[Task to carry out]:
For this exercise, copy the records below exactly and exclude every image.

Screenshot grounding data:
■ ■ ■ ■ ■ ■ ■

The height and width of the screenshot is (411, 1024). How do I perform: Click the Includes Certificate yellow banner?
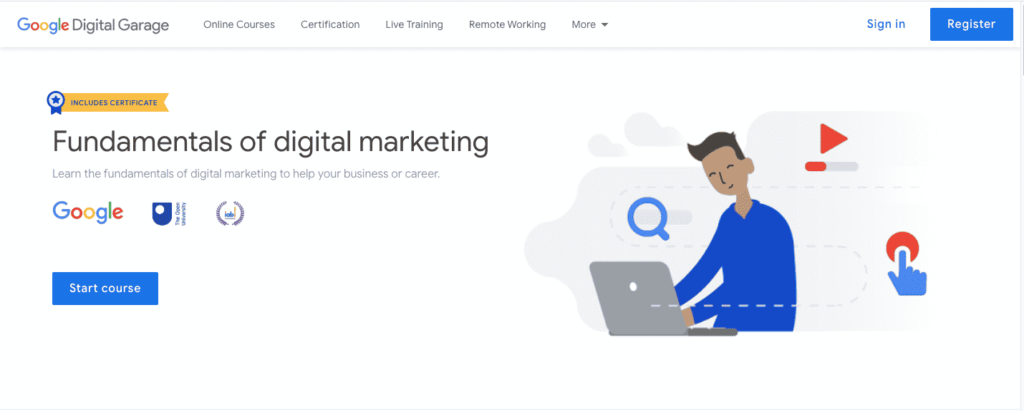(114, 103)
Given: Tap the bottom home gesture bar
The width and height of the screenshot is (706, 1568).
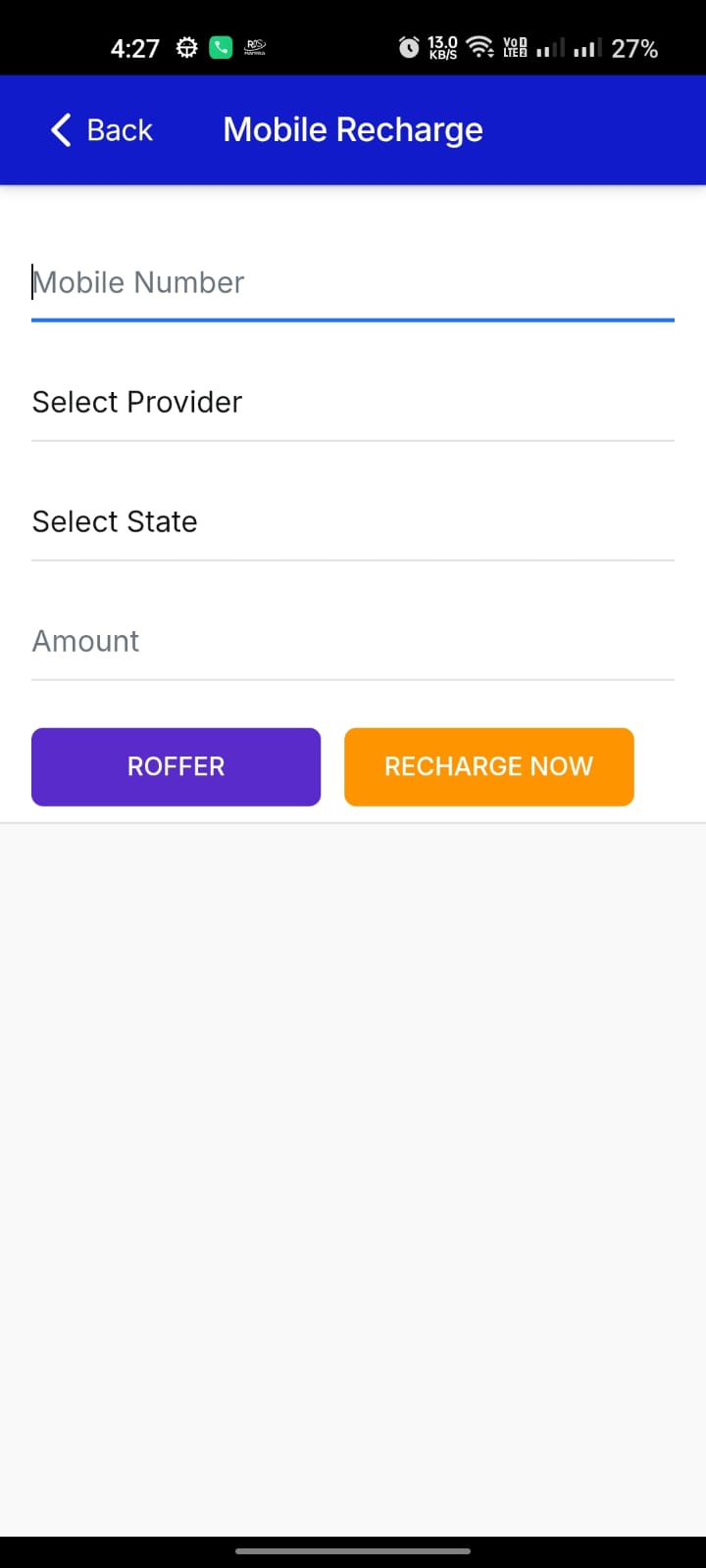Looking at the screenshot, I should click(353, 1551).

■ ■ ■ ■ ■ ■ ■

[Solved exercise]:
The height and width of the screenshot is (411, 1024). How do I perform: Click the Includes Certificate yellow banner?
(114, 103)
Given: Tap the bottom home gesture bar
The width and height of the screenshot is (706, 1568).
Looking at the screenshot, I should click(353, 1551).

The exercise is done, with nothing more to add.